On Sun, May 28, 2017 at 06:49:53PM +1000, Jonathan Matthew wrote:
> This adds a side effect free io path to nvme(4) allowing it to be used for
> hibernate. I've only tested this in a qemu vm, which successfully hibernates
> but falls over weirdly trying to resume.
This version has survived contact with actual hardware, which cares about the
io queue being page aligned (as required by the nvme spec), whereas qemu
doesn't.
I got around this by preallocating the queue during nvme_attach.

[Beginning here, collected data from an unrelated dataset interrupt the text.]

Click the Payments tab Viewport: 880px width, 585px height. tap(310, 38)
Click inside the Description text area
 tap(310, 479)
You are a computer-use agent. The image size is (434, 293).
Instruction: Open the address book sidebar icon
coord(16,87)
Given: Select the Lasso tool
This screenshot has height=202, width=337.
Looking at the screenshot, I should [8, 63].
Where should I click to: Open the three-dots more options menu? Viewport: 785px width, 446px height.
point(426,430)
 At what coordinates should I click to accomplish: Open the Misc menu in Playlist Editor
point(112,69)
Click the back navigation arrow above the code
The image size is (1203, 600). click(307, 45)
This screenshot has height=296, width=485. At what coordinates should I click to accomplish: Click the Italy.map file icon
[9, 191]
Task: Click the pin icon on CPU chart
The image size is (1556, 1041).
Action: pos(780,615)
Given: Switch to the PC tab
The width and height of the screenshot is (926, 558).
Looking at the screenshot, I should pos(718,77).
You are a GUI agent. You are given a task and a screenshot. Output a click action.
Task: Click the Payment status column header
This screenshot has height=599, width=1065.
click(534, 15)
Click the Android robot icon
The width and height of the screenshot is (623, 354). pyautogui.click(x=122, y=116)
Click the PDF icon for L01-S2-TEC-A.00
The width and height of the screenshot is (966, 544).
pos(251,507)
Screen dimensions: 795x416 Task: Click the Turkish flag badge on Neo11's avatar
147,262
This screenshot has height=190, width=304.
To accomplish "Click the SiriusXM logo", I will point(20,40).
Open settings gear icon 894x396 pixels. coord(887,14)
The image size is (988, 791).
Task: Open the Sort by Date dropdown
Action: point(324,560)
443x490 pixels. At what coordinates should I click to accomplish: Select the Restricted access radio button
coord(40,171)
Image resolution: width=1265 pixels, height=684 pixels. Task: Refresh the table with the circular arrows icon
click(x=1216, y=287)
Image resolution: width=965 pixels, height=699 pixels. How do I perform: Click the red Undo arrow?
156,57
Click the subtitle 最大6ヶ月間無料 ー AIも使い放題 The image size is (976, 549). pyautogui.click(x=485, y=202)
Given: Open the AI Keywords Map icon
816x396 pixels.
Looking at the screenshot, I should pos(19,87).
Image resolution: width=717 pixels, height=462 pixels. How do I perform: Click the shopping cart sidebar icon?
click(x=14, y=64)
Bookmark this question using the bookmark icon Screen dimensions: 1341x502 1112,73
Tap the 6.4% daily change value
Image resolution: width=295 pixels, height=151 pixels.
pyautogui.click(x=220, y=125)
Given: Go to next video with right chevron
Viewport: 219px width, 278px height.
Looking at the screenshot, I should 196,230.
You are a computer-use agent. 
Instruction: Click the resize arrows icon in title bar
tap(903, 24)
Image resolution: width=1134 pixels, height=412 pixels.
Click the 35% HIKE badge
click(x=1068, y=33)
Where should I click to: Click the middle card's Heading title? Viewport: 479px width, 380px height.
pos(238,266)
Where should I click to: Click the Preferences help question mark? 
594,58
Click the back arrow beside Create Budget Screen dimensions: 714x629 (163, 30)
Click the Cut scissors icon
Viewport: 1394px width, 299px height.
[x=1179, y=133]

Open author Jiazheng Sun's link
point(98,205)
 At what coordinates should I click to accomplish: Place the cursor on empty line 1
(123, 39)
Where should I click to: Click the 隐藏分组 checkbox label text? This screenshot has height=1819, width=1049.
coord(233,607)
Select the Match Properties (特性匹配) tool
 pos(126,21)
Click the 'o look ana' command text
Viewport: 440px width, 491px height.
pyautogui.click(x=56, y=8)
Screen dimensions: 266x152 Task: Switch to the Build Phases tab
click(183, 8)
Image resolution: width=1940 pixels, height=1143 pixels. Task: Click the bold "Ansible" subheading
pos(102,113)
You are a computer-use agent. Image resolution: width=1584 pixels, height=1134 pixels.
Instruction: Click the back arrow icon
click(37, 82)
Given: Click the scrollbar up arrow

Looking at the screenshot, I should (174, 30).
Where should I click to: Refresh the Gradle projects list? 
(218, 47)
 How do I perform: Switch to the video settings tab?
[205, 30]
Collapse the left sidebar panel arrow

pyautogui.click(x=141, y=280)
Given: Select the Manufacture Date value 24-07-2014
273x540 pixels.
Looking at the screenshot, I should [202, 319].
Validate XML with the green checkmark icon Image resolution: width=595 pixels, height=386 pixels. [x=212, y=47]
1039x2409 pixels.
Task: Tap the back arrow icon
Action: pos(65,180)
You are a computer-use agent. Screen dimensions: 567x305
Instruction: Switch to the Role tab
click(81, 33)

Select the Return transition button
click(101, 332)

Once this is in, I'll make get_hibernate_io_function a bit more readable.
Index: conf/files
===================================================================
RCS file: /cvs/src/sys/conf/files,v
retrieving revision 1.645
diff -u -p -r1.645 files
--- conf/files 15 May 2017 11:23:25 -0000 1.645
+++ conf/files 29 May 2017 09:47:30 -0000
@@ -193,7 +193,7 @@ file dev/ic/ahci.c ahci |
(ahci_pci |
# NVM Express Controller
device nvme: scsi
-file dev/ic/nvme.c nvme
+file dev/ic/nvme.c nvme needs-flag
# LSI Logic Fusion-MPT Message Passing Interface
device mpi: scsi
Index: arch/amd64/amd64/hibernate_machdep.c
===================================================================
RCS file: /cvs/src/sys/arch/amd64/amd64/hibernate_machdep.c,v
retrieving revision 1.38
diff -u -p -r1.38 hibernate_machdep.c
--- arch/amd64/amd64/hibernate_machdep.c 21 Aug 2015 07:01:38 -0000
1.38
+++ arch/amd64/amd64/hibernate_machdep.c 29 May 2017 09:47:30 -0000
@@ -47,6 +47,7 @@
#include "ahci.h"
#include "softraid.h"
#include "sd.h"
+#include "nvme.h"
/* Hibernate support */
void hibernate_enter_resume_4k_pte(vaddr_t, paddr_t);
@@ -89,6 +90,8 @@ get_hibernate_io_function(dev_t dev)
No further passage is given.